▶ **RECORDS FOR THE EXERCISE**:
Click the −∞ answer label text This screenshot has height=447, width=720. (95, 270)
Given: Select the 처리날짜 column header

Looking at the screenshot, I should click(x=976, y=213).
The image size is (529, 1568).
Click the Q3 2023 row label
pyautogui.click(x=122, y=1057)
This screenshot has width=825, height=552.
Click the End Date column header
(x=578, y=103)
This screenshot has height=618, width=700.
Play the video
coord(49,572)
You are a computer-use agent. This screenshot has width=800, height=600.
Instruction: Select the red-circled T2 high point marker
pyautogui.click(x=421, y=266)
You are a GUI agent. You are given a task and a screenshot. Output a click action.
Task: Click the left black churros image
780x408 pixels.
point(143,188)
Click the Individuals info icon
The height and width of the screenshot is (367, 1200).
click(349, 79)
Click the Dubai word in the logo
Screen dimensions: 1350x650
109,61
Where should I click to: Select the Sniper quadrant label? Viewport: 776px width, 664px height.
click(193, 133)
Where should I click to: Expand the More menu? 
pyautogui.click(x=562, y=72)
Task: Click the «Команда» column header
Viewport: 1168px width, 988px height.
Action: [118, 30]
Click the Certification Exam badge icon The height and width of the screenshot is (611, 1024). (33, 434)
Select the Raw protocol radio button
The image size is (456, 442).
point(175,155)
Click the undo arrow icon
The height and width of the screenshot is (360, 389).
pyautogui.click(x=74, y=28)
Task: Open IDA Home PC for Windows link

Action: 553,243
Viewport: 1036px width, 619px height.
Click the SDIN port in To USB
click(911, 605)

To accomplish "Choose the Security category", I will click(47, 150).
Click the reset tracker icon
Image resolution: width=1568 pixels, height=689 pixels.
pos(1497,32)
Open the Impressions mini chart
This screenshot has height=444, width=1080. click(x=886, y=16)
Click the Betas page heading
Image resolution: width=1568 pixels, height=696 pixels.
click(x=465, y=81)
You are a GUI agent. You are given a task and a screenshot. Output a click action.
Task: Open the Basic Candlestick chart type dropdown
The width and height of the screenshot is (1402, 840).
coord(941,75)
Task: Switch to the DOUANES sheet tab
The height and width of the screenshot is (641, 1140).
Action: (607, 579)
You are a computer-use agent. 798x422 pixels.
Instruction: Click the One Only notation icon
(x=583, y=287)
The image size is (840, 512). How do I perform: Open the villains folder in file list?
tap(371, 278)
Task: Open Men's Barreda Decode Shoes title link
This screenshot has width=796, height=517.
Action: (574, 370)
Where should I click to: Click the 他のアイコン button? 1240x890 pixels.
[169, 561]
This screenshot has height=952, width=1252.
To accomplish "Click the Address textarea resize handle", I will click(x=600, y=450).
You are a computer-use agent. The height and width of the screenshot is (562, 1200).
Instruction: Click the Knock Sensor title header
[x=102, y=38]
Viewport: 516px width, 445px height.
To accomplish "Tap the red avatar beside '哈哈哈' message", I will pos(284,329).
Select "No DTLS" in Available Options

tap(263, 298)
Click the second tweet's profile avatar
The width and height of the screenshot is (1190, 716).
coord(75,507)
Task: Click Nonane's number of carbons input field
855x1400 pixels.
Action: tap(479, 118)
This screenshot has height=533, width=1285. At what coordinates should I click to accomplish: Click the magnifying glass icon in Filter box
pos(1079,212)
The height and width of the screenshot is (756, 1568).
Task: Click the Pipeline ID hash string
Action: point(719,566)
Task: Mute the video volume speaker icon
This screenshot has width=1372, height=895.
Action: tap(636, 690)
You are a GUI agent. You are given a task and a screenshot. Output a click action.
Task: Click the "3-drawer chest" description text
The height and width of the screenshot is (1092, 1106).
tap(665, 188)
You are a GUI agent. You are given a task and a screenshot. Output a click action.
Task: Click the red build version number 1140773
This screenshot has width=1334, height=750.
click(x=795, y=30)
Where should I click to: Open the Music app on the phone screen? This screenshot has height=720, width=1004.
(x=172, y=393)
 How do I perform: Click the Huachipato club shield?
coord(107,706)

▶ **PROBLEM STATEMENT**: Filtering the entries above by the word "will", copy each line that matches.

▶ **EXERCISE SOLUTION**:
To accomplish "Choose the Security category", I will click(47, 150).
To accomplish "Click the Address textarea resize handle", I will click(x=600, y=450).
To accomplish "Tap the red avatar beside '哈哈哈' message", I will pos(284,329).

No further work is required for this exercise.